# Half Life cheat disable



## apakhira (Nov 29, 2002)

I have Half Life Ver. 1.0.0.9.I had earlier enabled GOD Mode by this way-

Start Game Using -Console after the hl.exe
Type "~" to bring up console.
In game type "sv_cheats 1"
Type ?god? in the console
But now I want to disable it and can't do so.Also,the "impulse xxx"cheats don't work in my game.Please help


----------



## golfman (Aug 19, 2000)

God mode can be toggled on and off by typing */god* in the console.

As for the impulse cheats, If I remember correctly you need to add *-dev* in front of where you added *-console* before. (remember to leave only one space in between)

there are tons of these cheats and impulse cheats. you can easily find them with a quick google search

Hope this helps ya


----------



## apakhira (Nov 29, 2002)

I tried using the"/god" again and again.But it wont turn off.I don't like to play with GOD Mode On as it makes me think I am a baby.


----------



## BigRedDevil (Feb 24, 2003)

When I used the 'God Mode' cheat on Half Life, to turn it off just type God (without the /). That should work it does for me.


----------



## golfman (Aug 19, 2000)

Any of the following should work to turn god mode on and off...

1) type *god* then hit *enter* to turn on... type *god* then hit *enter* again to turn off.

2) type */god* then hit *enter* to turn on... type */god* then hit *enter* again to turn off.

3) type *god 1* then hit *enter* to turn on... type *god 0* then hit *enter* to turn off. (note the space between the text and the numbers)

Each time you type in the command to turn god mode on or off, when you hit *enter*, it should immediately say *"god mode ON"* or *"god mode Off"* in the console right below where you just typed.

If none of these work then something is wrong somewhere. In fact, they should ALL work.

How about the impulse cheats... did you get them to work??


----------



## apakhira (Nov 29, 2002)

Sorry,the GOD Solutions didn't work.The impulse one worked.Now it has stoppe showing GOD Mode On/Off.Can you help me?


----------



## golfman (Aug 19, 2000)

Have you tried a different command?

type *noclip* into the console then hit *enter*
the console should reply with *NOCLIP ON*

This should give you the ability to walk through walls and objects.

If this does not work either...

1) make sure that your shortcut to HL.exe looks like this...(especially the bold part)

--- Source data ---
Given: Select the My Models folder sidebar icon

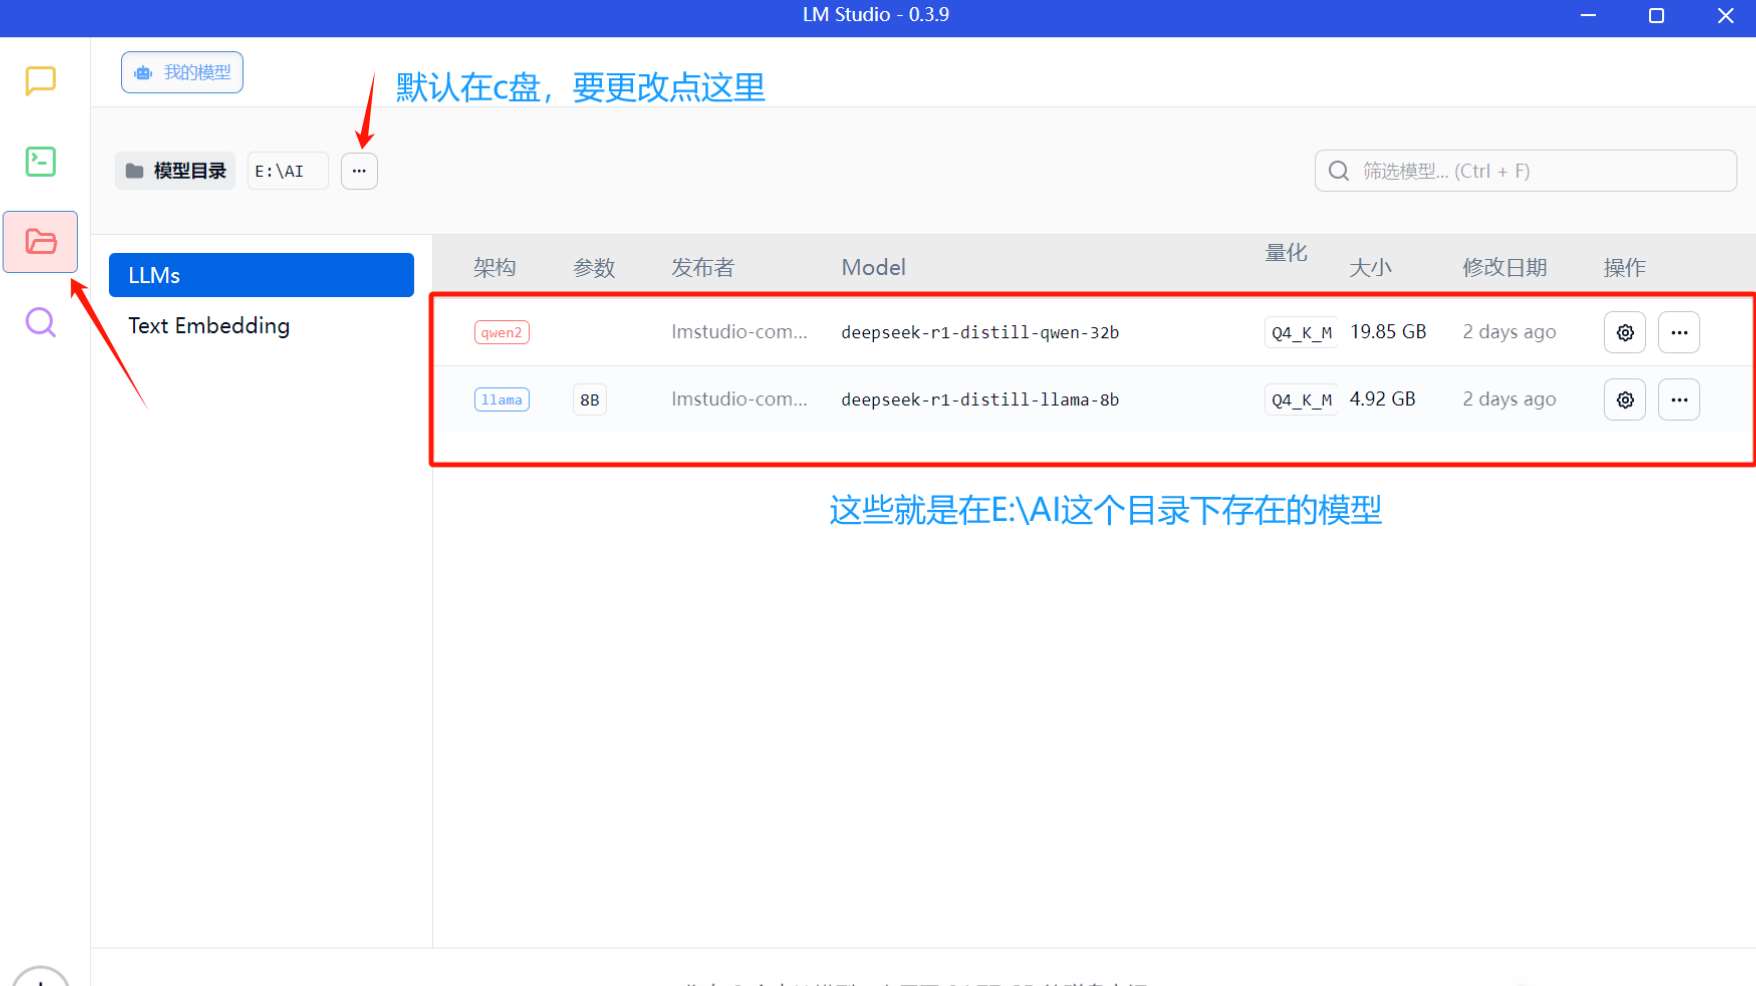Looking at the screenshot, I should point(40,241).
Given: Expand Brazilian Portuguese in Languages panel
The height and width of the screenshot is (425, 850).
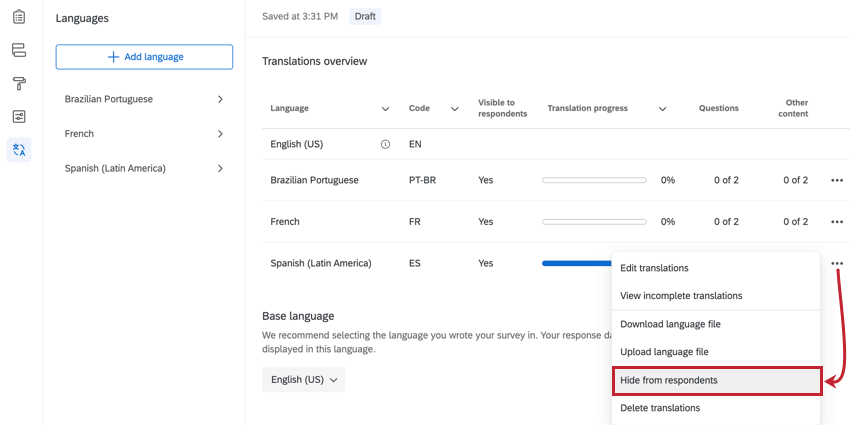Looking at the screenshot, I should click(220, 99).
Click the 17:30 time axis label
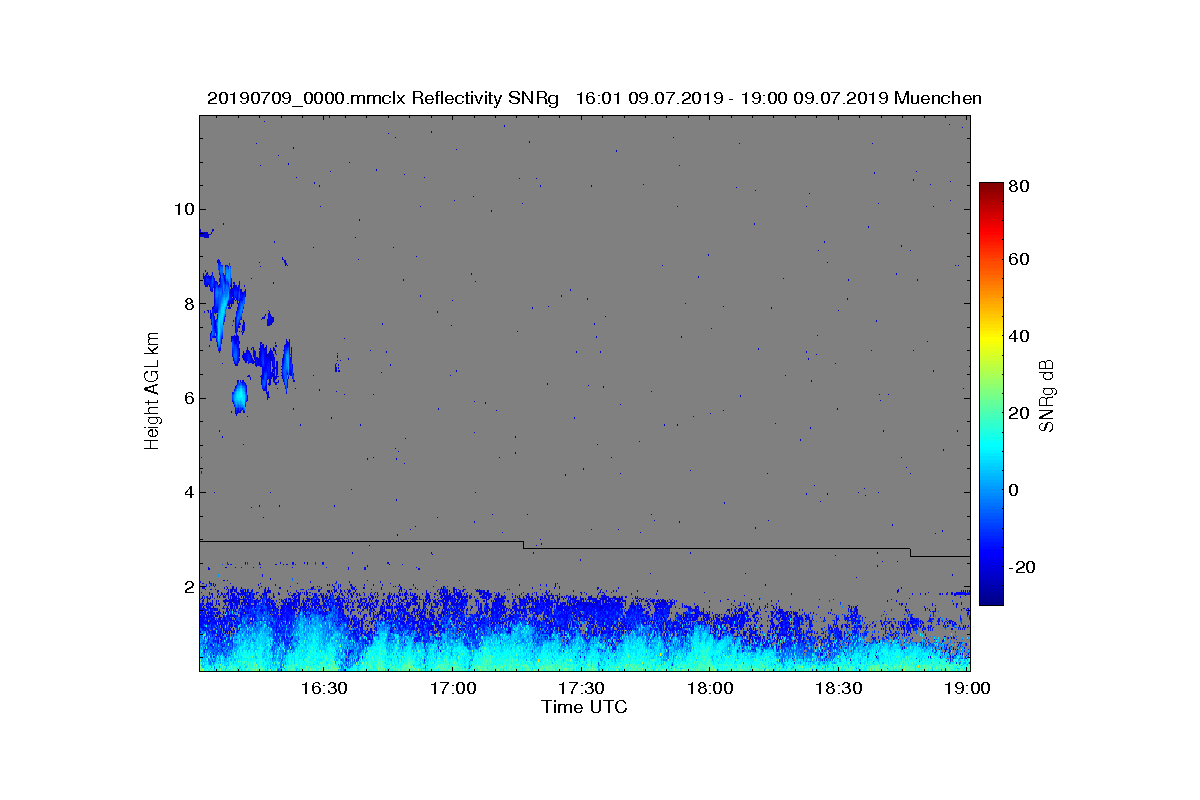Viewport: 1200px width, 800px height. (x=581, y=688)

--- To do ---
1. In the Half Life cheat thread, change "immediately" to "instantly" and give the passage again, starting with "2) type */god*" and going on through "you just typed.".
2. Duplicate every line of the records word for word, but omit the pictures.

--- Responses by task ---
1.
2) type */god* then hit *enter* to turn on... type */god* then hit *enter* again to turn off.

3) type *god 1* then hit *enter* to turn on... type *god 0* then hit *enter* to turn off. (note the space between the text and the numbers)

Each time you type in the command to turn god mode on or off, when you hit *enter*, it should instantly say *"god mode ON"* or *"god mode Off"* in the console right below where you just typed.

2.
Given: Select the My Models folder sidebar icon

Looking at the screenshot, I should point(40,241).
Given: Expand Brazilian Portuguese in Languages panel
The height and width of the screenshot is (425, 850).
Looking at the screenshot, I should click(220, 99).
Click the 17:30 time axis label
Viewport: 1200px width, 800px height. (x=581, y=688)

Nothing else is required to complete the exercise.